Recentemente, em Bruxelas, na Bélgica, durante a "International Data Protection and Privacy Commissioners Conference", 170 especialistas e 40 organizações não-governamentais, representando 30 países, endossaram as Diretrizes Universais para a Inteligência Artificial (UGAI).

Seus objetivos? Melhorar o design e uso da IA de modo a maximizar os benefícios da tecnologia, minimizar o risco e assegurar a proteção dos direitos humanos. Em outras palavras, tentar reduzir as conseqüências potencialmente negativas que o uso da IA pode causar, promovendo a transparência e a responsabilidade por esses sistemas e garantindo que as pessoas mantenham o controle sobre os sistemas que criam.

A UGAI parte do princípio de que os principais responsáveis pelos sistemas de IA são as instituições que financiam, desenvolvem e implantam os sistemas especialistas.

Essa semana, durante o Congresso Internacional de Proteção de Dados, realizado em São Paulo, não pude deixar de lembrar dos princípios da UGAI ao ouvir a Procuradora Federal Ilene Patricia de Noronha Najjarian, lotada na Comissão de Valores Mobiliários (CVM), alertar sobre a dificuldade da instituição em nortear o crescente uso de sistemas inteligentes no mercado financeiro.

"Hoje as máquinas se auto-programam e reprogramam. Isso é assustador. Há robôs controlando fundos de investimentos e carteiras de ativos. Eles, de fato, estão gerindo carteiras. E a CVM não registra robôs", disse ela, lembrando que eles são capazes de emitir milhares de ordens de compra e venda em milissegundos.

"A era do High-frequency trading (HFT) já passou", completou, levando a entender que hoje a negociação algorítmica, também no mercado financeiro nacional, está em outra escala. "Hoje é uma era muito violenta", afirmou.

De fato, chegamos na era das análises de milhões de dados em nano segundos. "Estamos diante de um fenômeno, triste, de busca da velocidade pela velocidade", completou.

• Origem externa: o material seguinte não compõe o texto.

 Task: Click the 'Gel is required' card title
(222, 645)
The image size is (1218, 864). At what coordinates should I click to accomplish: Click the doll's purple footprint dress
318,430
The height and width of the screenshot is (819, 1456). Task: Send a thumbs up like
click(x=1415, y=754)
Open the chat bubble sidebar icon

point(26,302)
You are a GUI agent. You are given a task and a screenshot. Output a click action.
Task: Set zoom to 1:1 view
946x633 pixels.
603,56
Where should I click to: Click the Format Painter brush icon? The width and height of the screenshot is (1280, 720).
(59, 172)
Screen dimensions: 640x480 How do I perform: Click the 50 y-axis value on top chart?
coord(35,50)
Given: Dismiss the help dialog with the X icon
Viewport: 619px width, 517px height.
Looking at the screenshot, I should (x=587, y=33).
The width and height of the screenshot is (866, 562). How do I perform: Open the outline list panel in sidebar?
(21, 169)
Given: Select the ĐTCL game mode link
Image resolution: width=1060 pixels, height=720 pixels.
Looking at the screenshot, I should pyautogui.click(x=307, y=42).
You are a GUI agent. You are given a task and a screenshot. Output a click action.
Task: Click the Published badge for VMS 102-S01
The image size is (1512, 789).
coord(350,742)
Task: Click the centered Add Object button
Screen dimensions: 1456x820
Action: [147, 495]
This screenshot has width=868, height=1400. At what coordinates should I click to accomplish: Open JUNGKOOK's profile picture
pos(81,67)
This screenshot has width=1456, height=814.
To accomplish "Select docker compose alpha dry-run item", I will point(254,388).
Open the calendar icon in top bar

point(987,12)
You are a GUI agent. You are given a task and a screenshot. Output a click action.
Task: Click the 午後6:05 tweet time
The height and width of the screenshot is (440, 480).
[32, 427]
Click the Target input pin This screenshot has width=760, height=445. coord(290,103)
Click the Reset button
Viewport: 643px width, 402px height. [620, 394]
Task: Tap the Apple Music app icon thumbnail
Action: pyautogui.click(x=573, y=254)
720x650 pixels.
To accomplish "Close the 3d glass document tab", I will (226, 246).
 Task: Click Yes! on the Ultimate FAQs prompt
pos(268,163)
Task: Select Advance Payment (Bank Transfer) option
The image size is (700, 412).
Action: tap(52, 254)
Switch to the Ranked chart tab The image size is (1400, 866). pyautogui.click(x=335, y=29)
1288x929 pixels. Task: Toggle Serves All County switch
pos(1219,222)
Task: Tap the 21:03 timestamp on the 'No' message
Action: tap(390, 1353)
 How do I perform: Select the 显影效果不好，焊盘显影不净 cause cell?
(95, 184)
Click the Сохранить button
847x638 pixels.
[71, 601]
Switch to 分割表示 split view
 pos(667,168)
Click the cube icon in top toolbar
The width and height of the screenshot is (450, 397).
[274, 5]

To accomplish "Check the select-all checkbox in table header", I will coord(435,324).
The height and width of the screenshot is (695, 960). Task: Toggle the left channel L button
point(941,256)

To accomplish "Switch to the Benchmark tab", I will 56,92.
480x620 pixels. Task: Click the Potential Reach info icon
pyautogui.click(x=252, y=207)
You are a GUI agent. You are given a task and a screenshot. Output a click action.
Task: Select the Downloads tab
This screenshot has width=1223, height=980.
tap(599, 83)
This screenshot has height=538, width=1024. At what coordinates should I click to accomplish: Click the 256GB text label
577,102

Diante desse cenário, a procuradora lamentou que a Lei Geral de Proteção de Dados, recém aprovada no país, não tenha avançado mais em relação a questões como personificação, ou seja, dar personalidade jurídica à Inteligência Artificial, vinculando-a o criador do algoritmo ao aplicativo que está fazendo uso da IA. "Nós temos que ver como controlar essa Inteligência Artificial no mercado de capitais e no mercado financeiro", disse.

Não só lá, nos lembra a UGAI, ao se debruçar sobre as obrigações das "instituições" e os direitos dos "indivíduos" em relação à Inteligência Artificial.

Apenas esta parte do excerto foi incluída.